Delegates have referenced the Nature Pledge as a framework that reflects the urgency of the moment. After a widely criticized COP30 outcome and tightened fiscal environments across UN agencies, many negotiators have signaled openness to innovations that improve coherence and efficiency across global agreements.

The Nature Summit Returns — Completing the Trilogy

Against this high-stakes backdrop, Panama and Global Resilience Partners (GRP) are co-hosting the third edition of the Nature Summit Series, an invitation-only high-level forum convening private, public, philanthropic, and civil society leaders alongside CRIC23.

Held on the margins of the negotiations, the Nature Summit has quickly become one of the most influential spaces for collaboration across sectors and conventions. This edition completes a trilogy:

1. Nature Summit I — May 2025 (Panama City): Launched alongside the UNFCCC’s Global Climate Week.

2. Nature Summit II — October 2025 (Panama City): Convened alongside the CBD’s Intersessional negotiations.

3. Nature Summit III — December 2025 (Panama City): Now taking place next to UNCCD’s CRIC23.

Across all three events, the throughline has been clear: breaking down silos, elevating proven solutions, and fostering cross-sector partnerships that accelerate implementation on the ground.

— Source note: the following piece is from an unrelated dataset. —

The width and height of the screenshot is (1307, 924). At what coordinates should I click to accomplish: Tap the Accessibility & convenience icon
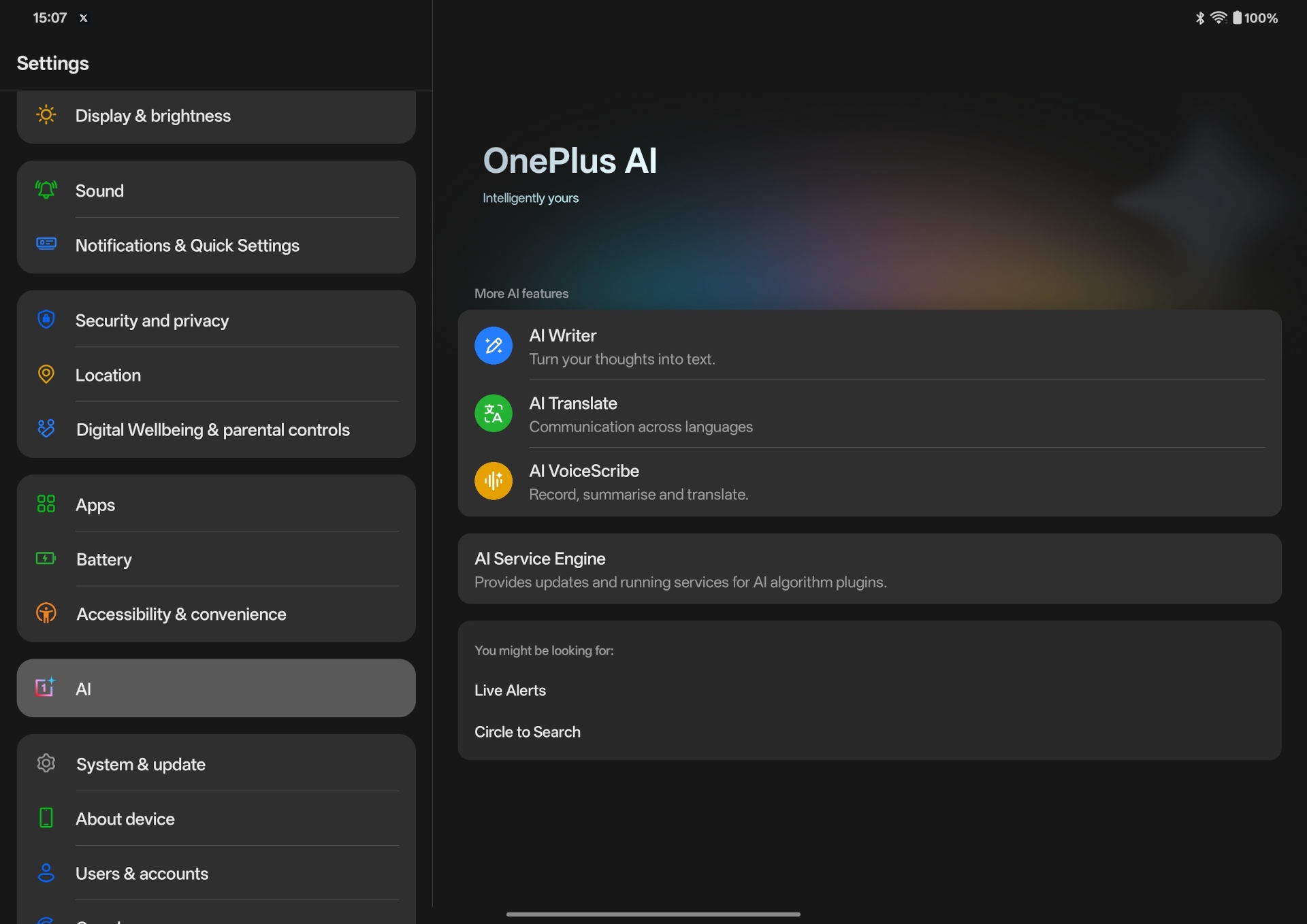46,613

This week’s edition brings together leaders from governments, multilateral institutions, family offices, corporations, Indigenous communities, and civil society organizations. Delegates are gathering to explore how integrated strategies — like those embodied in the Nature Pledge — can unlock new financing mechanisms, expedite land restoration, support community resilience, and strengthen outcomes across the Rio system.

A Parallel Forum Driving Real-World Results

While CRIC23 negotiators focus on shaping global policy frameworks, the Nature Summit is designed to catalyze partnerships and capital that translate commitments into measurable impact. Delegates will review investable nature-based solutions, identify joint initiatives, and coordinate action across sectors that traditionally operate apart.

Panama’s leadership is an undercurrent in both arenas. As the only country to host all three of this year’s Nature Summits, Panama has positioned itself as a champion of integrated environmental governance and a hub for cross-sector collaboration.

A Defining Moment for the Global Environmental Agenda

The convergence of CRIC23 and the Nature Summit comes at a pivotal moment. Countries are grappling with escalating drought, mass biodiversity loss, and growing adaptation needs, even as the world faces economic headwinds and shrinking pools of international climate finance.

Panama’s Nature Pledge has emerged as a guiding frame for governments seeking alignment and efficiency. The Nature Summit Series is demonstrating how cross-sector partnerships can accelerate progress on the ground. And CRIC23 is serving as the arena where these ideas may shape the future of global environmental cooperation.

As negotiations continue in Panama City, one message is increasingly clear: meeting global challenges will require breaking silos, strengthening collaboration, and embracing integrated solutions. The world has arrived at a moment where it must — and can — do more with less.